Oct 3, 2011

What men are for

From Cryptonomicon:

And so when it came to anything of a practical nature [Grandma] was perfectly helpless, and probably always had been. Until she had gotten too old to drive, she had continued to tool around Whitman in the 1965 Lincoln Continental, which was the last vehicle her husband had purchased, from Whitman's Patterson Lincoln-Mercury, before his untimely death. The vehicle weighed something like six thousand pounds and had more moving parts than a silo full of Swiss watches.
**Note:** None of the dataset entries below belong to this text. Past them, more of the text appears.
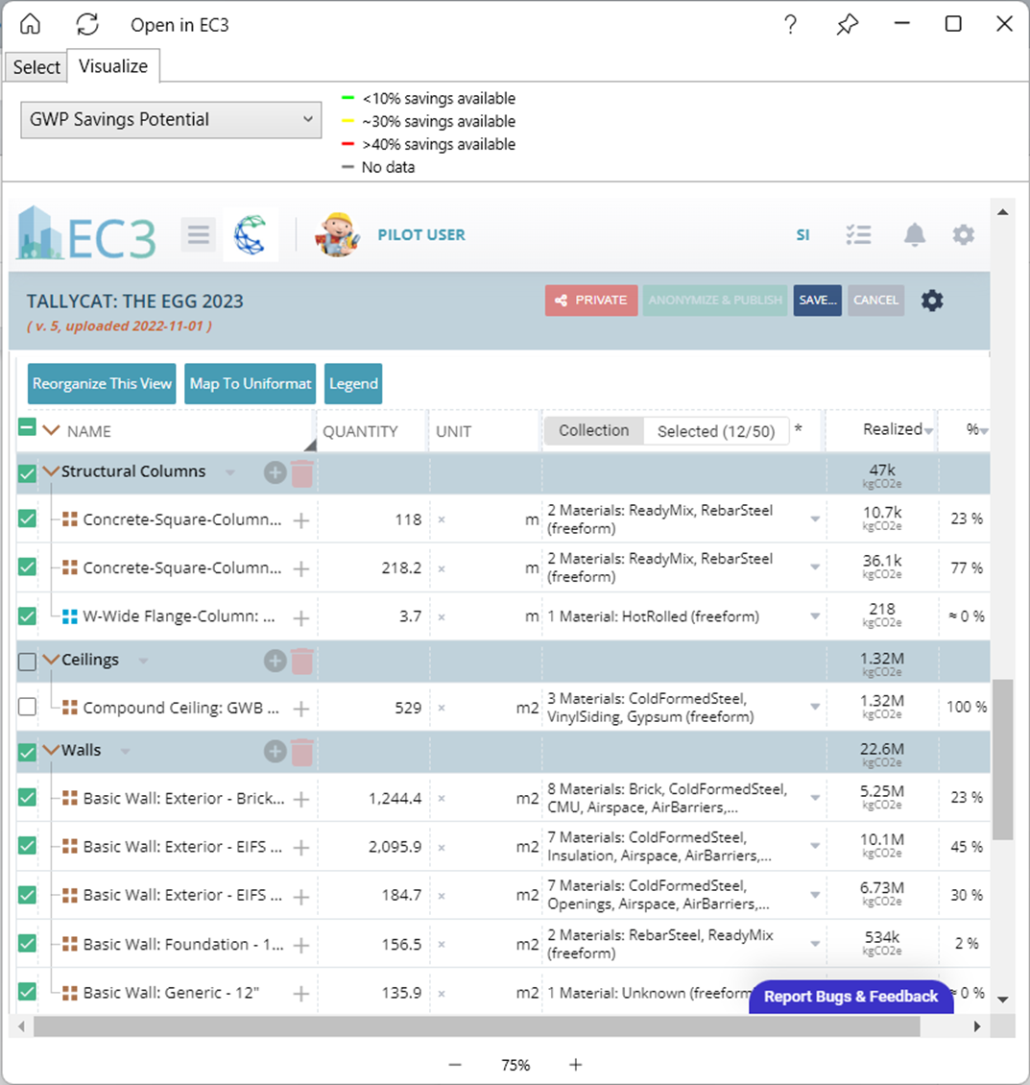Delete the Ceilings group with trash icon
Image resolution: width=1030 pixels, height=1085 pixels.
pos(302,661)
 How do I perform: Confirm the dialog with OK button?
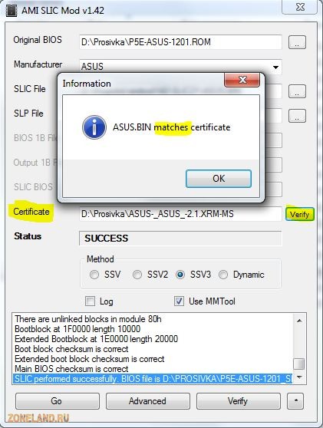point(219,179)
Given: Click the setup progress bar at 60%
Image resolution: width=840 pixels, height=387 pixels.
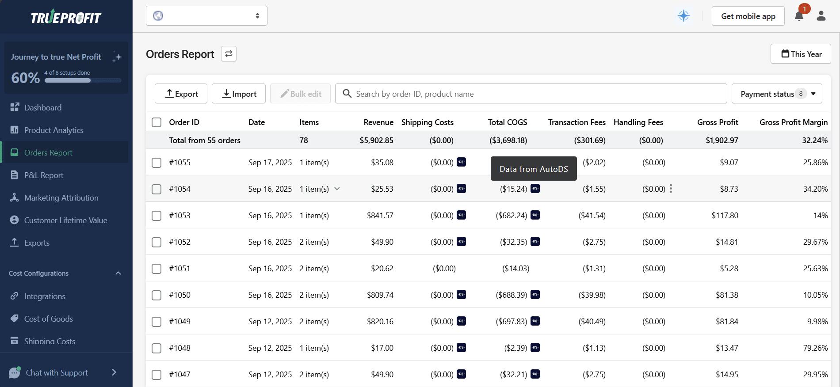Looking at the screenshot, I should click(x=83, y=80).
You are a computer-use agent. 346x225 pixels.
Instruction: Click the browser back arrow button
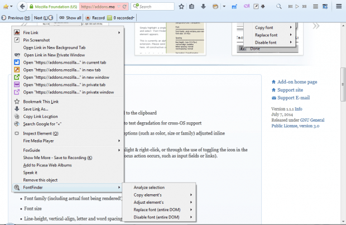[x=21, y=6]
Whenever any of her offspring came to visit, someone would discreetly slip out to the garage to yank the dipstick, which would always be mysteriously topped up with clear amber-colored 10W40.
It eventually turned out that her late husband had summoned the entire living male lineage of the Patterson family--four generations of them--into his hospital room and gathered them around his deathbed and wrought some kind of unspecified pact with them along the general lines of that, if at any point in the future, the tire pressure in the Lincoln dropped below spec or the maintenance in any other way lapsed, all of the Pattersons would not merely sacrifice their immortal souls, but literally be pulled out of meetings or lavatories and dragged off to hell on the spot, like Marlowe's Dr. Faustus. He knew that his wife had only the vaguest idea of what a tire was, other than something that from time to time a man would heroically jump out of the car and change while she sat inside the car admiring him. The world of physical objects seemed to have been made solely for the purpose of giving the men around Grandma something to do with their hands; and not, mind you, for any practical reason, but purely so that Grandma could twiddle those men's emotional knobs by reacting to how well or poorly they did it. Which was a fine setup as long as men were actually around, but not so good after Grandpa died. So guerilla mechanic teams had been surveilling Randy's grandmother ever since and occasionally swiping her Lincoln from the church parking lot on Sunday mornings and taking it down to Patterson's for sub rosa oil changes. The ability of the Lincoln to run flawlessly for a quarter of a century without maintenance--without even putting gasoline in the tank--had only confirmed Grandmother's opinions about the amusing superfluity of male pursuits.